◆ **WORK INSTRUCTIONS**
Please change "customer avatar" to "client avatar" in the stretch from the start of the records through the line containing "tap(131, 82)". Give back only those lines, with everything else left unchanged.

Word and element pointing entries
-=-=-=-=-

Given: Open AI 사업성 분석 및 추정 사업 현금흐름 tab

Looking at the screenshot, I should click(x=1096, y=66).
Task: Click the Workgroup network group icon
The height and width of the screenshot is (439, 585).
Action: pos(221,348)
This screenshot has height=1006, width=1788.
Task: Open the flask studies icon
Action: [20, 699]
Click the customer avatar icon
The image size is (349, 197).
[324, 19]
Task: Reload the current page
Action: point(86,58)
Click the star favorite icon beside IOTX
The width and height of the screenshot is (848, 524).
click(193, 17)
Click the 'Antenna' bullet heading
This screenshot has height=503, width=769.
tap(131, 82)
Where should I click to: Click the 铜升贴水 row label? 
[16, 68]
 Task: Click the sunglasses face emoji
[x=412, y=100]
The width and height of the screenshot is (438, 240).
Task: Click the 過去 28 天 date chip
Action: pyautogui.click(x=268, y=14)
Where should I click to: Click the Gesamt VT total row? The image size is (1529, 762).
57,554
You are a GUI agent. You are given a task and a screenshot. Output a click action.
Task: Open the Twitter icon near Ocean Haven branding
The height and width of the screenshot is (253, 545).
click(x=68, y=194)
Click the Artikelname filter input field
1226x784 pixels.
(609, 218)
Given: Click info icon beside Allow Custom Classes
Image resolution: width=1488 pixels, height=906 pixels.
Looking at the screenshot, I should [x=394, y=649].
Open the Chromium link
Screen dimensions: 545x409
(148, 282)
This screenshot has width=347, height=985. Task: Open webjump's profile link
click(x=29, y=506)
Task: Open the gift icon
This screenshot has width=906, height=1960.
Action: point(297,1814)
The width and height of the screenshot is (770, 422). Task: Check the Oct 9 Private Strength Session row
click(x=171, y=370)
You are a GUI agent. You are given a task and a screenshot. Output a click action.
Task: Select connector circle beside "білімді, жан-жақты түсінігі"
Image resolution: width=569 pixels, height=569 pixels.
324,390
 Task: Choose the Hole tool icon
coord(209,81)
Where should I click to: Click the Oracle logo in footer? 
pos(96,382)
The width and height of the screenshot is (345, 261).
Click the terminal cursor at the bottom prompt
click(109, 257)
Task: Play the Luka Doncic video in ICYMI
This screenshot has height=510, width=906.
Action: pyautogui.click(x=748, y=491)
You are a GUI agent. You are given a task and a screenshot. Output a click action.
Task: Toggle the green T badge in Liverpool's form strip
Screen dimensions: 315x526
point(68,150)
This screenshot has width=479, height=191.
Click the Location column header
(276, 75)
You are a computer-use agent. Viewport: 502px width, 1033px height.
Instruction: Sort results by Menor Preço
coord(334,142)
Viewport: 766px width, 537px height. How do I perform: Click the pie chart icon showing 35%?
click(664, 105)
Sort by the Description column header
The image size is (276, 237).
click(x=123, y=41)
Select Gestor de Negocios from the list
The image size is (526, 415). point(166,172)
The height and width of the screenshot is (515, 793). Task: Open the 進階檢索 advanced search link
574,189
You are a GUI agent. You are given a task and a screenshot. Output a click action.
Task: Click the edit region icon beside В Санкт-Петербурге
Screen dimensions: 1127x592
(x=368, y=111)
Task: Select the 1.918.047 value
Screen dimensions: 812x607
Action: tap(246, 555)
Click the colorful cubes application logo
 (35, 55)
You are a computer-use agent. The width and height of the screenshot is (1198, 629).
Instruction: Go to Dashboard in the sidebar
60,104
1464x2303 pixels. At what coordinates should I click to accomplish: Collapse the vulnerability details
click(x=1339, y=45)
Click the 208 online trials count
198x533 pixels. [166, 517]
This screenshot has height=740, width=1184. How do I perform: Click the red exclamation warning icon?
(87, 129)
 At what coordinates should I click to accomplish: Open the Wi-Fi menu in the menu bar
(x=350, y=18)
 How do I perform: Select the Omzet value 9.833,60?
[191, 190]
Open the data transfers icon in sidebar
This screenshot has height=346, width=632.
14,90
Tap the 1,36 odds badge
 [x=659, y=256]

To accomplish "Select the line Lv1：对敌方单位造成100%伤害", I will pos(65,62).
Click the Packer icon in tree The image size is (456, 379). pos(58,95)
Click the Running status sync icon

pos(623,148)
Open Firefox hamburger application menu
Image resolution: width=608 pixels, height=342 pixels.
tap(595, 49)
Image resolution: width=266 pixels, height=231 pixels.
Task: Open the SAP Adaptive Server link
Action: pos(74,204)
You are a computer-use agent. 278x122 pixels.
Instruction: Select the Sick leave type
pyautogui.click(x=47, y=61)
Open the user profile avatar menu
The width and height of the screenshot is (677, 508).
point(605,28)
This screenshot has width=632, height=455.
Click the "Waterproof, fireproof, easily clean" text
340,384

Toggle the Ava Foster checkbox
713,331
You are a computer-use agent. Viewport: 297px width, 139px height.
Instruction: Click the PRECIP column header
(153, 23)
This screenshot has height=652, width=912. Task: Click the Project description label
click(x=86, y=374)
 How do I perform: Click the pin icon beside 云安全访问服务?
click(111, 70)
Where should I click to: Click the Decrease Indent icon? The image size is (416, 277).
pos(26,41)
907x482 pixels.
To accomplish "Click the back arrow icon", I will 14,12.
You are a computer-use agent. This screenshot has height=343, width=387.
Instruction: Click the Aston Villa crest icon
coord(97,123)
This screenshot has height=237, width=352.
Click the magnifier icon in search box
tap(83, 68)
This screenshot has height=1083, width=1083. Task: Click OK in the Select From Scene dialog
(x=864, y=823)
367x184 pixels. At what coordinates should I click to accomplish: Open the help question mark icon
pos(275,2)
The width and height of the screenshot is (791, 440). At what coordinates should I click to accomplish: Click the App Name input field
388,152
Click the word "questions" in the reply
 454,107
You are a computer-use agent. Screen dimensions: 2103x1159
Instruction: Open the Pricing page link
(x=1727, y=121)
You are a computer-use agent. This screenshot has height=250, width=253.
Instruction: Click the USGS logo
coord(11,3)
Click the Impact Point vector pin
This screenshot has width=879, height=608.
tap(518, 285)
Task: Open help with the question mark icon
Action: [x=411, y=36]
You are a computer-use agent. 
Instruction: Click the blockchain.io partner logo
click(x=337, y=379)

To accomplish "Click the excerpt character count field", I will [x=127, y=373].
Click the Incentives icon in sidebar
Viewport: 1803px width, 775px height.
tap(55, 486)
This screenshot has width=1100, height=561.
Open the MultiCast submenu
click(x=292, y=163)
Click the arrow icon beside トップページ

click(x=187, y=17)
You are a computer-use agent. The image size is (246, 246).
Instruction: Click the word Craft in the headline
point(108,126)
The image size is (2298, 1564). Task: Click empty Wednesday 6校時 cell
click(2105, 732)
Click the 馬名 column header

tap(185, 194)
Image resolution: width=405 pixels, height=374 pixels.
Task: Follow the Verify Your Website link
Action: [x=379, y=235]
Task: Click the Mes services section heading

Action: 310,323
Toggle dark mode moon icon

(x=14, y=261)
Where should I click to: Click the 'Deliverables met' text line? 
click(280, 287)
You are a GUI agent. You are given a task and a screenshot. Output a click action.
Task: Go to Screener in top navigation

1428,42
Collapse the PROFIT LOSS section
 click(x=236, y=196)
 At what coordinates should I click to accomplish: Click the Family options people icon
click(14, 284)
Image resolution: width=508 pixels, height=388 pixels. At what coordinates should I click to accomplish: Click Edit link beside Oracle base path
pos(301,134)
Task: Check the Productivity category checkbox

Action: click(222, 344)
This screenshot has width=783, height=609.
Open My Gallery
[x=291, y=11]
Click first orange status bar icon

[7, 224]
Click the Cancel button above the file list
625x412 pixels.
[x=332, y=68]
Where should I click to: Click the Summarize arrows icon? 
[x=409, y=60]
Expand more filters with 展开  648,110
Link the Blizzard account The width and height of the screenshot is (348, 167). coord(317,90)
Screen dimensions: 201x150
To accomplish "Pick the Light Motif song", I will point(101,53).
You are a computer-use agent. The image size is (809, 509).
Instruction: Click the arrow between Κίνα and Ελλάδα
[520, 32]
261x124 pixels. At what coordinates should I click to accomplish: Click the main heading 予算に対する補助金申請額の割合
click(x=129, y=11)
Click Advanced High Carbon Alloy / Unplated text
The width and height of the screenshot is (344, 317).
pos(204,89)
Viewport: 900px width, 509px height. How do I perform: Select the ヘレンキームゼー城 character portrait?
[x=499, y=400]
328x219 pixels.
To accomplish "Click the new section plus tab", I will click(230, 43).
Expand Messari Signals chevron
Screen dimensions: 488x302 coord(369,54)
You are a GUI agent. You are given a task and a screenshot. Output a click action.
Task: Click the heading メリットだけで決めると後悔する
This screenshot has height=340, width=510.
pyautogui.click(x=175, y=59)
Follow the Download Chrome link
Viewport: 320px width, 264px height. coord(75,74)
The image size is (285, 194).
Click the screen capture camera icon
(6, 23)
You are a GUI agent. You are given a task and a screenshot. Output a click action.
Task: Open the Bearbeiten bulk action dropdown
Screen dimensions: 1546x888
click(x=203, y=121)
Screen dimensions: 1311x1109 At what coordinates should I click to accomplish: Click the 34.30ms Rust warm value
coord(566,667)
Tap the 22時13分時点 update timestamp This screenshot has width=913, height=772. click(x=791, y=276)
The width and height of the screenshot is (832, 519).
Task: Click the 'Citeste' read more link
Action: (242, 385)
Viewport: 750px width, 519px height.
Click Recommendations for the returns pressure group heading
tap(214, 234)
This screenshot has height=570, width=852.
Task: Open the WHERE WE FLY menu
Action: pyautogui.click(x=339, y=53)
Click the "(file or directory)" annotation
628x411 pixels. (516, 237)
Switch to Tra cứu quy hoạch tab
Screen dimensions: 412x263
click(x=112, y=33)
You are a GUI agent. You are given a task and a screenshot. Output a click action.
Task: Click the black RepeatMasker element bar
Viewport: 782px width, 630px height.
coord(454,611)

-=-=-=-=-

◆ **COMPLETED TASK**
Given: Open AI 사업성 분석 및 추정 사업 현금흐름 tab

Looking at the screenshot, I should click(x=1096, y=66).
Task: Click the Workgroup network group icon
The height and width of the screenshot is (439, 585).
Action: pos(221,348)
This screenshot has height=1006, width=1788.
Task: Open the flask studies icon
Action: [20, 699]
Click the client avatar icon
The image size is (349, 197).
[324, 19]
Task: Reload the current page
Action: point(86,58)
Click the star favorite icon beside IOTX
The width and height of the screenshot is (848, 524).
click(193, 17)
Click the 'Antenna' bullet heading
This screenshot has height=503, width=769.
tap(131, 82)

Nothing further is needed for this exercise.